Actrice, chanteuse, danseuse, Myriam Mézières est surtout connue pour sa collaboration avec Alain Tanner, le plus grand des cinéastes suisses, dont elle est depuis 1976 la complice et la muse, héroïne charnelle d’ »Une Flamme dans mon coeur » et du « Journal de Lady M. », deux films en partie autobiographiques. Mais son parcours ne se résume pas à cette belle osmose artistique : comédienne chez Vecchiali (« Change pas de main », « Corps à coeur »), Mocky (Un Linceul n’a pas de poches ») ou Zulawski (« Mes nuits sont plus belles que vos jours »), Myriam Mézières tourne beaucoup en Espagne, où elle est aussi une femme de scène pas comme les autres, prêtresse de spectacles érotiques qui exacerbent la dimension sexuelle propre à la plupart de ses rôles. Rencontre avec cette mystérieuse apatride qui vient de co-réaliser (avec Alain Tanner) son premier long-métrage, Fleurs de sang, film rebelle empreint de fureur et de passion. Evidemment.

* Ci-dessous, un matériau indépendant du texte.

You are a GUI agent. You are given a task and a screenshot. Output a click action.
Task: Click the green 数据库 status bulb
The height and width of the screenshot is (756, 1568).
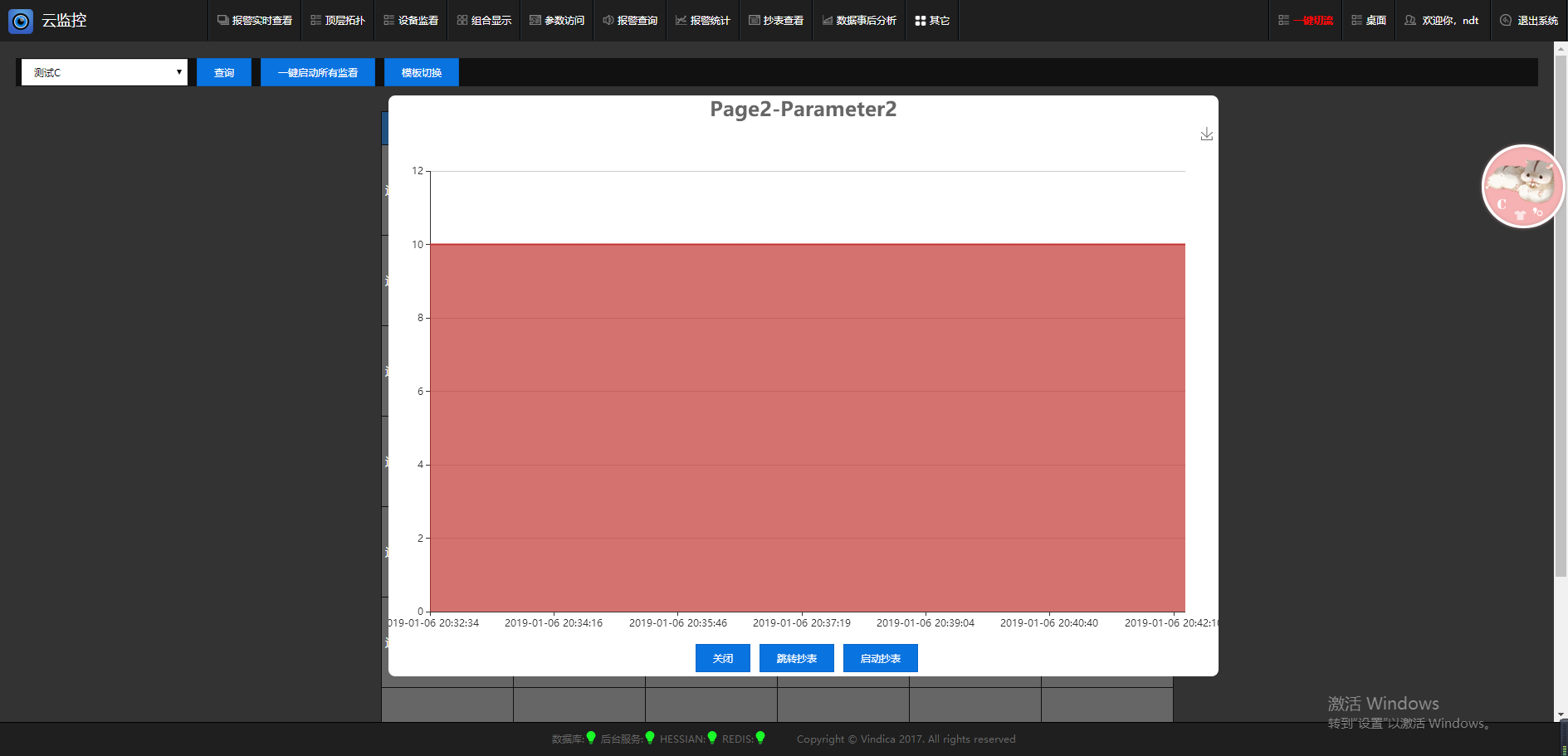click(x=591, y=738)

Chronic’art : Fleurs de sang peut-il être considéré comme le dernier volet d’un tryptique, après Une Flamme dans mon cœur (1987) et Le Journal de Lady M. (1992) ?

Myriam Mézières : Oui, absolument. De mon point de vue du moins, mais il faudrait demander à Alain Tanner. En tout cas, j’ai l’impression que ma vie a commencé avec Une Flamme dans mon coeur.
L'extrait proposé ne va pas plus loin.